Applications are not out yet, but watch out for that in the coming weeks.
"Treasury still has to issue the final guidance and then the banks will open up the applications again. So, the applications are not out today, but we hope in the next few weeks it will come out so we can start applying and getting that money again."
Cosme said small businesses do not want to miss this application. Here is what you can do now to get ready to apply.
"You want to make sure you are getting your records in order. They’re going to be looking at payroll records. So this time, however, they can look at 2020 payroll. So you can look at either 2019 or 2020 payroll and that’s what’s used to calculate the amount of the loan," Cosme said. "So make sure you have your payroll records ready.
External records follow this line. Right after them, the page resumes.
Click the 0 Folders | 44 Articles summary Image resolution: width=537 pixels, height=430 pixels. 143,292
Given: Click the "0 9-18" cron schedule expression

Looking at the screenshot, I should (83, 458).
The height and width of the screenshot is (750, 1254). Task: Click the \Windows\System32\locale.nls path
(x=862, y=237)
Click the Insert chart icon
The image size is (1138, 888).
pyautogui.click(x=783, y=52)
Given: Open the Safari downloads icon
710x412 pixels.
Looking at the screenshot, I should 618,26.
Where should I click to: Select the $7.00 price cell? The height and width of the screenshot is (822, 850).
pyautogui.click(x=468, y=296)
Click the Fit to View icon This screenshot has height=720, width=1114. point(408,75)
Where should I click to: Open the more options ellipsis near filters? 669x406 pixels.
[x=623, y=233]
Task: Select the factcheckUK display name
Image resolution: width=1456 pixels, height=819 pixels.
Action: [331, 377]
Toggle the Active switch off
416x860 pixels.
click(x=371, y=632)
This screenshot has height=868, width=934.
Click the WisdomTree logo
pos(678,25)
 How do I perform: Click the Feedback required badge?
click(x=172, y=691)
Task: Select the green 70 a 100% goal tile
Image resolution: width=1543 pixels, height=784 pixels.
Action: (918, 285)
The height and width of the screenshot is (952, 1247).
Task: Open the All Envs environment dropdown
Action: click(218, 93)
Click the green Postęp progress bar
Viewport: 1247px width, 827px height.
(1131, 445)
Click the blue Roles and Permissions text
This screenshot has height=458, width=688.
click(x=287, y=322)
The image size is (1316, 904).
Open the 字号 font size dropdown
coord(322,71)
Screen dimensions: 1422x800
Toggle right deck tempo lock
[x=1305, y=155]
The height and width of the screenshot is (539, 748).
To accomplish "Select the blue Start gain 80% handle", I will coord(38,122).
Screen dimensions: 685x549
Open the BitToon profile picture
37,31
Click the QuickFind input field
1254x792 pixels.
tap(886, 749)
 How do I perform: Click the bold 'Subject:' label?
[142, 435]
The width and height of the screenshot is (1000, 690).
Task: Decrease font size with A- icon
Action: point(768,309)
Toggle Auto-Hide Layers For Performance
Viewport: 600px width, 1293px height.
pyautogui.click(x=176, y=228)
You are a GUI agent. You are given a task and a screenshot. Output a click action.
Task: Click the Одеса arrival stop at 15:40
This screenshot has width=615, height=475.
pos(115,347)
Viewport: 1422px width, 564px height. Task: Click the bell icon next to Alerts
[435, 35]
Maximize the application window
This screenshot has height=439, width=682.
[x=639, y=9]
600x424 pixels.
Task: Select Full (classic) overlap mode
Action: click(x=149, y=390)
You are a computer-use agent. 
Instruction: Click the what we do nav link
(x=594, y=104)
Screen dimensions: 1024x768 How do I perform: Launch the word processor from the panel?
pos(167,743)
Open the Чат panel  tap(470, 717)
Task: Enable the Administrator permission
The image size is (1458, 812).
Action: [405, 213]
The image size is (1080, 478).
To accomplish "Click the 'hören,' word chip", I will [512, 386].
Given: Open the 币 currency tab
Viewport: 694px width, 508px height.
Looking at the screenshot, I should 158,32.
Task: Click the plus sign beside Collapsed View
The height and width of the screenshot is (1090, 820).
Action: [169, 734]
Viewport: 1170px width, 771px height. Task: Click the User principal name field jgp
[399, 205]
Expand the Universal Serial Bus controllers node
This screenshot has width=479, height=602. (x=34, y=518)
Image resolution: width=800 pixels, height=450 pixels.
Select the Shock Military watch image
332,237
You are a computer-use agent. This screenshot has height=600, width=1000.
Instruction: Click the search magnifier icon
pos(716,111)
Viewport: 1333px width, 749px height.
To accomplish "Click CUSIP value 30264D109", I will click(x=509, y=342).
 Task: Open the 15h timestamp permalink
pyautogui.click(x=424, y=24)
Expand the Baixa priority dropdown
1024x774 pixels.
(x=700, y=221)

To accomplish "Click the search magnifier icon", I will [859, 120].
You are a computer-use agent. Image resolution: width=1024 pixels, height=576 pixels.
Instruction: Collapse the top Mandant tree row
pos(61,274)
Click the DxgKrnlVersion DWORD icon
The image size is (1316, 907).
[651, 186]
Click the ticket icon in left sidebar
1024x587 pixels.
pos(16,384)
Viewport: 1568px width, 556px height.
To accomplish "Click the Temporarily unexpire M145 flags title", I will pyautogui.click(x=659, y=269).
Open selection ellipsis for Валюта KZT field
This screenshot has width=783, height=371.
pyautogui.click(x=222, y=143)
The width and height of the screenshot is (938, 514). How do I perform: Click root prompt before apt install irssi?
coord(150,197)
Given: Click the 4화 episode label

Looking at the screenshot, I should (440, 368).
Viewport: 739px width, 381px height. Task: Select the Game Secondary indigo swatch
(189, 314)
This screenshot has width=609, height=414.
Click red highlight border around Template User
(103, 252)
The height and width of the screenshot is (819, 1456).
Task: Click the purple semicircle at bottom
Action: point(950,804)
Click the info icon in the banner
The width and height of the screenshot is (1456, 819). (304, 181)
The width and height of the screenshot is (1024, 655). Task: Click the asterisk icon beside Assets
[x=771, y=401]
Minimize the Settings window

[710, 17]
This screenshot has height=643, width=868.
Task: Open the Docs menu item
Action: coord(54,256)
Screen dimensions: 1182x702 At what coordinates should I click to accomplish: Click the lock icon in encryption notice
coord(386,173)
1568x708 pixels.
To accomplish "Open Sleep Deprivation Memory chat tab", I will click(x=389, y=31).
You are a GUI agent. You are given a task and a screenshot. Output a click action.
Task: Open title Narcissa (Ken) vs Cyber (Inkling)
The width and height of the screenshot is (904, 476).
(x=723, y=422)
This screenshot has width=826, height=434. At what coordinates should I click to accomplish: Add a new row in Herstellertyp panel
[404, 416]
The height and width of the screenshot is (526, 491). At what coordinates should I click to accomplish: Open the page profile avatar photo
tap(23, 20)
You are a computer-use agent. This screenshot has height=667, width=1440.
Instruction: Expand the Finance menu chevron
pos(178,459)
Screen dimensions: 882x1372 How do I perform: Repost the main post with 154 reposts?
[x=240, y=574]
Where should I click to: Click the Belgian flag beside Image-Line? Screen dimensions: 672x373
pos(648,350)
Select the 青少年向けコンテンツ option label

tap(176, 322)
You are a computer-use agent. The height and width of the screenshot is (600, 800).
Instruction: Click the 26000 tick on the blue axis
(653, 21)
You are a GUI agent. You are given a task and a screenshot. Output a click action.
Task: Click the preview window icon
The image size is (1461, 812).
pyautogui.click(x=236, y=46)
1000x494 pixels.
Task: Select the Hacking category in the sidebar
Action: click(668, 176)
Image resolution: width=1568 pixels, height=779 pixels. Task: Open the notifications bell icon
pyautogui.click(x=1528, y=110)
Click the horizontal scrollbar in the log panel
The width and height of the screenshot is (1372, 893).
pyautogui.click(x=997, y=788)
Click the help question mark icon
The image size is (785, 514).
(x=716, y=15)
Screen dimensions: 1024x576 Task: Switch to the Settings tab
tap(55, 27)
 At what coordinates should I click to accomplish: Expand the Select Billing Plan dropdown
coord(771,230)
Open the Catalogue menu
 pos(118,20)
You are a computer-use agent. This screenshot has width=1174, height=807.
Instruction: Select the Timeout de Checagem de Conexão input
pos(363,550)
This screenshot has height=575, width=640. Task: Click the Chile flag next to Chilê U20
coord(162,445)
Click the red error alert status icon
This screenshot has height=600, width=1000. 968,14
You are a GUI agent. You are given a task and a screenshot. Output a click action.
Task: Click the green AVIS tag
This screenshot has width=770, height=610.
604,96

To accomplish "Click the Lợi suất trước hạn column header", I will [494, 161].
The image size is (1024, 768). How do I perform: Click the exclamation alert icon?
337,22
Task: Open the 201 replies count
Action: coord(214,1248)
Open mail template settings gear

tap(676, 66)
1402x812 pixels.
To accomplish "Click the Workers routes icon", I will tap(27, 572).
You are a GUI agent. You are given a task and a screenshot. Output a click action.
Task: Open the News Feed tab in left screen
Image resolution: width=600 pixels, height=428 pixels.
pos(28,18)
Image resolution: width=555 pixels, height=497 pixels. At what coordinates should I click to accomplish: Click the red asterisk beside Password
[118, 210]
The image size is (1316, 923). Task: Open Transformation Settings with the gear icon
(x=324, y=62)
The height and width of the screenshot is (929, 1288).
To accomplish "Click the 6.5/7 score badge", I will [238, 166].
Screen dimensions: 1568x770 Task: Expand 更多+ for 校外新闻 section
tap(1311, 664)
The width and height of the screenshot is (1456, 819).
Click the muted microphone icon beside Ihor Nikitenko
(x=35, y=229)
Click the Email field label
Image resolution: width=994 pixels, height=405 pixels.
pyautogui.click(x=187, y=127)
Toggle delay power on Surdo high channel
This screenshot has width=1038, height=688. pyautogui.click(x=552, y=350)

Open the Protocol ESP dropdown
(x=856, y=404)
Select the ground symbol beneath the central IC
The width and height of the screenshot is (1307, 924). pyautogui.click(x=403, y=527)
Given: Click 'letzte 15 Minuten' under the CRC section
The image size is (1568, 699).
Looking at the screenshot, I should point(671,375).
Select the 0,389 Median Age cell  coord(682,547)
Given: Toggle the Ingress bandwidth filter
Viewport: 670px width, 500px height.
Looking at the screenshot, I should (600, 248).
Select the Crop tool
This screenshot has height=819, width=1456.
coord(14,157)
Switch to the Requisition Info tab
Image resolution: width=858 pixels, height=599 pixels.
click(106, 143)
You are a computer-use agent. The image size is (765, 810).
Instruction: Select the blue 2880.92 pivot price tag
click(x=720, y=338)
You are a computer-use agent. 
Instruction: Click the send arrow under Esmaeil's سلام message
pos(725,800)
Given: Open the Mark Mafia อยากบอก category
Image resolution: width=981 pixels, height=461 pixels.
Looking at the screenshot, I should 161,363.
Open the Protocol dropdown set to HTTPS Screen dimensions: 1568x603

Also, if you are self-employed make sure you have your tax return ready to go. 2020 probably won't be done so you will have your 2019 tax return."
If you're small business already got a PPP loan during the first round, can you get one again?
"The answer is yes," Cosme said. "You had to have a drop in revenue 25 percent, is the criteria that they are looking at. So you can get what they call the second draw."
He continued, "If you missed the first round, you have a second shot. So don’t miss this one if you didn’t get it the first time."
Cosme said this round is a lot more expansive for what you can spend the money on.
“In this round they are actually allowing you to claim more expenses. So on the last round it was 60 percent you had to spend on payroll and 40 percent you could spend on other approved expenses, but there were only a few. Rent, utilities, things like that," he said. "This round is still 60 percent on payroll, but the 40 percent can be spend on a wider range of expenses which is more helpful."
He said that includes things like software, accounting fees, recent property damage, PPE for staff.